Vastu-shastra (2): Town Planning

by D. N. Shukla | 1960 | 29,408 words | ISBN-10: 8121506115 | ISBN-13: 9788121506113

This page describes Beautification (b): Gardens, etc. of the study on Vastu-Shastra (Indian architecture) second part (Town planning). It discusses the construction and planning of various types of villages, roads, forts and towns in ancient India. References to Vastu-shastra include the Samarangana-sutradhara.

Beautification (b): Gardens, etc.

There are only two or three stray references regarding this topic in the text which fully give hint that the towns of old, and more especially those belonging to the medieval period when Mālava King, Raja Bhoja, was ruling, were full of gardens, parks, pools, tanks and public places. The directions as given in the text for the planning of Temples expressedly mention the laying out of the gardens (Chapter X. 110). These towns were so planned out as to allot suitable places, more especially in the intervals of the different localities, to open places for fresh air and plenty of sun-shine. The modern gardens, parks, open fields and plantations, characteristic of gardencities used to revolve round the temple, the centre of the communal life in those days, with magnificent maṇḍapas, serving as common halls for debates, discourses, religious sermons and the like and there were rest-houses within the temple compound where all sorts of people could freely congregate together. The temple platforms adjoining some tank or pond and flower orchards were the common public places where the towns-men of old used to sit and discuss the things and evolve state-craft.

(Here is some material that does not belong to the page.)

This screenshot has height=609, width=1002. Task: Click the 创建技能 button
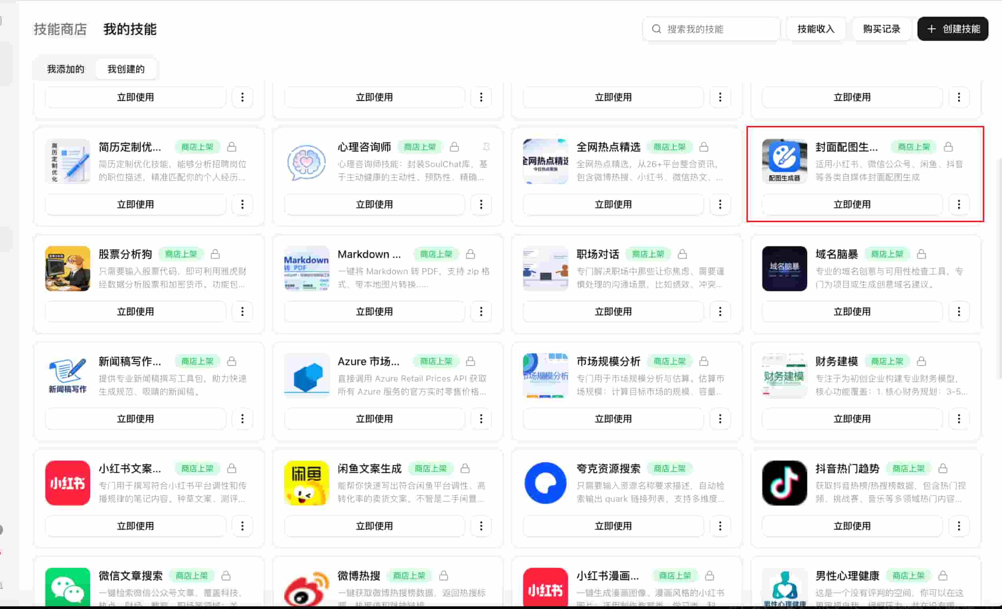click(952, 29)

Again the Samarāṅgaṇasūtradhāra, in its delineation puon[?] the fortification of the town and the planning out of the gates and gopuras, has specifically mentioned a beautiful belt of gardens surrounding the entire town. This points to the ideal of a garden-city for those days. We have seen that gardens were an essential constituent of a temple establishment in ancient India, but the large parks and gardens were also laid out, in the centre of the town. The green belt of beautiful shrubs along with the moats full of water served the rows of plantation, (Samarāṅgaṇasūtradhāra 10. 22-24) so highly extolled these days.

But apart from these common establishments, the fundamental philosophy in the minds of the Indians which guided them to plant trees was their conception of sanctity and sacredness attached to a number of trees apart from their aesthetic property and sanitary potentialities. The holy Bilva, the shady Baṭa (Banyan), the sublime Kadamba, the Neem, the sacred Aśvattha, the flowering Campaka or Bakula and a host of others, satisfied not only the aesthetic sense of the people but their religious sense also as some of them were regarded as sacred as to be offered worship. The trees were indispensible. They had their sway in every walk of life. The shady Baṭa situated in the centre of a village or a town served as the Council hall Bhoja in his Yukti-Kalpataru directs that a town should be adorned not only with sheds for drinking water (Prapā) tanks (Kāsāra—artificial lotus lakes), shrines and halls but also with gardens and the alike (ibid). It appears that cities in ancient India somewhat partook of the character of our modern garden-cities. The hill surroundings, the rivers, tanks and lakes together with profusion of trees (the gardens) were considered to be an ideal situation for the establishment of a city (Samarāṅgaṇasūtradhāra X. 51).